>>

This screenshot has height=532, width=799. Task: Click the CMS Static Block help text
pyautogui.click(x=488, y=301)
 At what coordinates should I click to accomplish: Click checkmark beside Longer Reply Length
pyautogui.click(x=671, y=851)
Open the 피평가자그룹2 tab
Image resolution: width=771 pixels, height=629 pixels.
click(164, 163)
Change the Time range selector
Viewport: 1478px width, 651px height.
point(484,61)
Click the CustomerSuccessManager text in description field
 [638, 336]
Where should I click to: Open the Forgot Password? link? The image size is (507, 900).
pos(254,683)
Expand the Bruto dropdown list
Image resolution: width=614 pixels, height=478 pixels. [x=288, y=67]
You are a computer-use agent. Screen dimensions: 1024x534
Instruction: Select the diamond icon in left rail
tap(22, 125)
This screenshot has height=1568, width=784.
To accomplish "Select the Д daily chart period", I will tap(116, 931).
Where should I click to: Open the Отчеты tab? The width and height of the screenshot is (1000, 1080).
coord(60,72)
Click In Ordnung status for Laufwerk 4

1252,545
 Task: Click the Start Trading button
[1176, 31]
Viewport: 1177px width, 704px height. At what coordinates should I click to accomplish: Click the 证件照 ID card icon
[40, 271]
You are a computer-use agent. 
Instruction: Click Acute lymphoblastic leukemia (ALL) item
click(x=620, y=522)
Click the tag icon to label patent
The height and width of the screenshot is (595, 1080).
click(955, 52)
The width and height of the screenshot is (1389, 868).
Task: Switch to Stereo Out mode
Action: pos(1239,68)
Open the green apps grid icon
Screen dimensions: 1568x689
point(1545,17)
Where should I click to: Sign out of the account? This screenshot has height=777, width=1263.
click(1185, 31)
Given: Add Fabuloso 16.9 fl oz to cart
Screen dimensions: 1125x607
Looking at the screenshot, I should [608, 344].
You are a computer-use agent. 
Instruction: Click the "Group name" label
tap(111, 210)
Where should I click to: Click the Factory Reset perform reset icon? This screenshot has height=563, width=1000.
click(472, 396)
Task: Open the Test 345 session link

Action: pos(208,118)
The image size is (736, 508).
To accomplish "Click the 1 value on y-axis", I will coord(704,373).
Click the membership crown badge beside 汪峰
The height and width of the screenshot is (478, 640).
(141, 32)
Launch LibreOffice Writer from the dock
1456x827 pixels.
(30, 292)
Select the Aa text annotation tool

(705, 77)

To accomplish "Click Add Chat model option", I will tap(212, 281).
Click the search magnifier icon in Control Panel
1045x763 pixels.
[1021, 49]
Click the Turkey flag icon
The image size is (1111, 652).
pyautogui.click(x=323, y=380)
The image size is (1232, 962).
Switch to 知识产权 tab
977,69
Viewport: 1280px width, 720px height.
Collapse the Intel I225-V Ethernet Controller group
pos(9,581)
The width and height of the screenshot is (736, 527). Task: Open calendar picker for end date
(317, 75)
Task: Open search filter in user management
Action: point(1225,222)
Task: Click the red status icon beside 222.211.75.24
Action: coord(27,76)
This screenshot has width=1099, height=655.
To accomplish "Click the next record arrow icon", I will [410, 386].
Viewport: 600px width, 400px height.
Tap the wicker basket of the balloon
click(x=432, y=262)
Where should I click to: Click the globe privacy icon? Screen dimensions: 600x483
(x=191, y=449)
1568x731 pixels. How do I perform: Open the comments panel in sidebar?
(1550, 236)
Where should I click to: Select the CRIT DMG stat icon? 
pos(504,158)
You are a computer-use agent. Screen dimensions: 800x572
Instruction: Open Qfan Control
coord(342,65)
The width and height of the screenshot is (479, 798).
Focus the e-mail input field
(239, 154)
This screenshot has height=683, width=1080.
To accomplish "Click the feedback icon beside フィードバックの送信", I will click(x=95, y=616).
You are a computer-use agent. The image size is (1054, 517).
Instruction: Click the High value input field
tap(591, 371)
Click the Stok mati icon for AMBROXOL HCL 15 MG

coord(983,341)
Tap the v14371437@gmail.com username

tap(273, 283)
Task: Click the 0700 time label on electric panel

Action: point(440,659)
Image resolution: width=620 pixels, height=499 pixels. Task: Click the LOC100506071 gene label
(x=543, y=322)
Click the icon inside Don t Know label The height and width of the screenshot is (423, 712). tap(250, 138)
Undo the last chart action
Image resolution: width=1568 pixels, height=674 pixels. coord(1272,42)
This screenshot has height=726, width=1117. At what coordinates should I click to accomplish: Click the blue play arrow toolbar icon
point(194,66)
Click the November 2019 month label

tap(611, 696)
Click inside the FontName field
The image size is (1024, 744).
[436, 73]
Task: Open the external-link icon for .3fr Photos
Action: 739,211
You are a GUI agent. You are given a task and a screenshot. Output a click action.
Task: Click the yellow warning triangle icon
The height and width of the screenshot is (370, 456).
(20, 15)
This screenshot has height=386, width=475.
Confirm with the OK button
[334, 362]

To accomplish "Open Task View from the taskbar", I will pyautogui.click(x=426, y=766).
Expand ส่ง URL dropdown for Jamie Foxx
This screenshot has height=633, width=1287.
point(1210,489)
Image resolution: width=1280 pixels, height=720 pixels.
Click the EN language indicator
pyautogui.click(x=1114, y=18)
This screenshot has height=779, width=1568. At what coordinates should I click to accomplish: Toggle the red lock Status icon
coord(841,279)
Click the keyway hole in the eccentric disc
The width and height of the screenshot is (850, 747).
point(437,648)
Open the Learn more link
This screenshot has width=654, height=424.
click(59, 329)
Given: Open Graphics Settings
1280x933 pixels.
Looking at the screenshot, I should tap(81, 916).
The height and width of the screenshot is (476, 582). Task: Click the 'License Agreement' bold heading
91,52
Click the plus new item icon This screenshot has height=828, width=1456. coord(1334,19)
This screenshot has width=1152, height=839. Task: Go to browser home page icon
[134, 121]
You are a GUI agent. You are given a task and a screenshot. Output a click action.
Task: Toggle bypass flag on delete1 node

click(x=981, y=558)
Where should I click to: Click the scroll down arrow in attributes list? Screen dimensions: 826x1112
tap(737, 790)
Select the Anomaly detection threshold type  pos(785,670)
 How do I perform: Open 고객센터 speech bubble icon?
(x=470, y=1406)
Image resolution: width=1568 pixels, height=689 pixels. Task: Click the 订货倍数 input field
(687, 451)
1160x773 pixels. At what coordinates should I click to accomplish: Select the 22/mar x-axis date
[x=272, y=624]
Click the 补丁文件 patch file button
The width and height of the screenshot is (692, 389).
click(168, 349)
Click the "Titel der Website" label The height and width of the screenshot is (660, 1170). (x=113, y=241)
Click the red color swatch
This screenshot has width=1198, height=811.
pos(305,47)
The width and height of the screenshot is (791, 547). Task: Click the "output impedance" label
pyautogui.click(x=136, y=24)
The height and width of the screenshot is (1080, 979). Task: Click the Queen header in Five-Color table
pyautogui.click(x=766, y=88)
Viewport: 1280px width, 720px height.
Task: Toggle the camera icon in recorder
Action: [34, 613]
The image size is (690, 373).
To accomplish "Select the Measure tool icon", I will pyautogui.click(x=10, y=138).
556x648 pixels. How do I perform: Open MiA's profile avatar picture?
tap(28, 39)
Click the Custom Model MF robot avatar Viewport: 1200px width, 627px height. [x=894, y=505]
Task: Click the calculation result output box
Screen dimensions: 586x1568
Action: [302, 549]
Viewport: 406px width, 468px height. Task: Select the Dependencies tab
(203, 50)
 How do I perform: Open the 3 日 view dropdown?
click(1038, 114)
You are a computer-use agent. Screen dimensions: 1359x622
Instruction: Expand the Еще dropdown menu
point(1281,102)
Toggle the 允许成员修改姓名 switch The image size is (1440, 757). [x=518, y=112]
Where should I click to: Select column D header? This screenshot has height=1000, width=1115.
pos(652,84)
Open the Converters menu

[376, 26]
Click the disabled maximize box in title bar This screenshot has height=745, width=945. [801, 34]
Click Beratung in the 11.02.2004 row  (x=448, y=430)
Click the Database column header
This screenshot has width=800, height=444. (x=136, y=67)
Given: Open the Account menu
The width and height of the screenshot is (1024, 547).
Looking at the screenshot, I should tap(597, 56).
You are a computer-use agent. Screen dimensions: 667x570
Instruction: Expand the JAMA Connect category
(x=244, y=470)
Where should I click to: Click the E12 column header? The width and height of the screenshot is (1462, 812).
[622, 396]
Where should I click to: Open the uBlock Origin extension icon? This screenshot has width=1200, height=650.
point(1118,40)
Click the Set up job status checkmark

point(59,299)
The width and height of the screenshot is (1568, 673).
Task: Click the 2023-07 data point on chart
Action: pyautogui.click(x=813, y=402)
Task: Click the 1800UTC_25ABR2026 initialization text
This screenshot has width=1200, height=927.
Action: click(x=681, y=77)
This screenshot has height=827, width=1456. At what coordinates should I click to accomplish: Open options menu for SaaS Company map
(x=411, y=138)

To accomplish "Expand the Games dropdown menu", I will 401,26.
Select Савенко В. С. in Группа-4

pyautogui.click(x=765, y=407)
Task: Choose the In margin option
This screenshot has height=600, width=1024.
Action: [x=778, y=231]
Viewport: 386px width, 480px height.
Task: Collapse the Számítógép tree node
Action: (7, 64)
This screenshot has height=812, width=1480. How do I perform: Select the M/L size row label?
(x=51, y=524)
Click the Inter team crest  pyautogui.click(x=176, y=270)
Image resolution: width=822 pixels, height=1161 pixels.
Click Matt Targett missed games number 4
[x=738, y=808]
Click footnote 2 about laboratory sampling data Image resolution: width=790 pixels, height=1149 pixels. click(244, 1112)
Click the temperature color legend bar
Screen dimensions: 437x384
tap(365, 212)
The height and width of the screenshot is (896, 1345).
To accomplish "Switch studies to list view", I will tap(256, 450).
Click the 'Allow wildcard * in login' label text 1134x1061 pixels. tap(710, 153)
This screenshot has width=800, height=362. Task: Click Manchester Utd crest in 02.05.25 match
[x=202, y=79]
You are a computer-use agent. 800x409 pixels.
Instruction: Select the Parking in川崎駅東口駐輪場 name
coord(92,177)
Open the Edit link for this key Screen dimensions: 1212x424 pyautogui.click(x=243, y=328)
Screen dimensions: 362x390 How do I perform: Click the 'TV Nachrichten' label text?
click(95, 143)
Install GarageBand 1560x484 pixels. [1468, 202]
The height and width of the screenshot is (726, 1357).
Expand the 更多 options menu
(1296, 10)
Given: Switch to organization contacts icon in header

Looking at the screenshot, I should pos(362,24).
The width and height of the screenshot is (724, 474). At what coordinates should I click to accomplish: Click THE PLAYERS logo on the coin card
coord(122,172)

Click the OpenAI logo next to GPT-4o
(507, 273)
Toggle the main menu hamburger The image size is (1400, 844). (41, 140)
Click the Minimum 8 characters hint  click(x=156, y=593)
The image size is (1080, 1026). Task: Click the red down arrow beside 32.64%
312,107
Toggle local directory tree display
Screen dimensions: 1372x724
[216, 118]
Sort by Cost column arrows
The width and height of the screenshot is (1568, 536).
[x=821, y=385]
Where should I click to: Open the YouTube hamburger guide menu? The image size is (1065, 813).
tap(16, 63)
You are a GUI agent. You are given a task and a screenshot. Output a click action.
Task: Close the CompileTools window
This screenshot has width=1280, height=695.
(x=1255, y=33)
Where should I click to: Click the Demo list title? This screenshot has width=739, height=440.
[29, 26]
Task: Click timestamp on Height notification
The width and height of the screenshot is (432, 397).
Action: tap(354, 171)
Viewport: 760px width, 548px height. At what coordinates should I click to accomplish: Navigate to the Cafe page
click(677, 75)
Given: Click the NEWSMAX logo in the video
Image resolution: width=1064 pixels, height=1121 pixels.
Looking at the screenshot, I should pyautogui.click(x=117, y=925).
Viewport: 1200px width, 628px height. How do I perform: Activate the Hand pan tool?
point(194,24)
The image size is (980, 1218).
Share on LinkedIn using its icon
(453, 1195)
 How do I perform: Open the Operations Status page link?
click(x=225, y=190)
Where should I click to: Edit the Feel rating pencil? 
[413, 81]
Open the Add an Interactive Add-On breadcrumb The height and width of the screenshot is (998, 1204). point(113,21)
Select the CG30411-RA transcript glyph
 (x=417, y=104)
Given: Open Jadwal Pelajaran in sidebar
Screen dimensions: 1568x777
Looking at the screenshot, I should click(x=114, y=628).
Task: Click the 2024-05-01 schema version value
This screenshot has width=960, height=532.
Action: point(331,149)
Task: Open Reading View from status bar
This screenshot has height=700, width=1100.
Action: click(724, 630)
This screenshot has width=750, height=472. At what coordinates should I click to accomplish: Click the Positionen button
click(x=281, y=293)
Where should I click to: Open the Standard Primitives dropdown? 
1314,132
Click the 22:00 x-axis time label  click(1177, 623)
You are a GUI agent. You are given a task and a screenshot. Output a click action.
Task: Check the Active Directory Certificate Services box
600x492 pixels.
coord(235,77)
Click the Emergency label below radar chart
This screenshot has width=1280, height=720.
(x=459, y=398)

<<

* [Task objective] Among the records above, determine how many lines contain "computer", then report the number only.

* [Solution] 8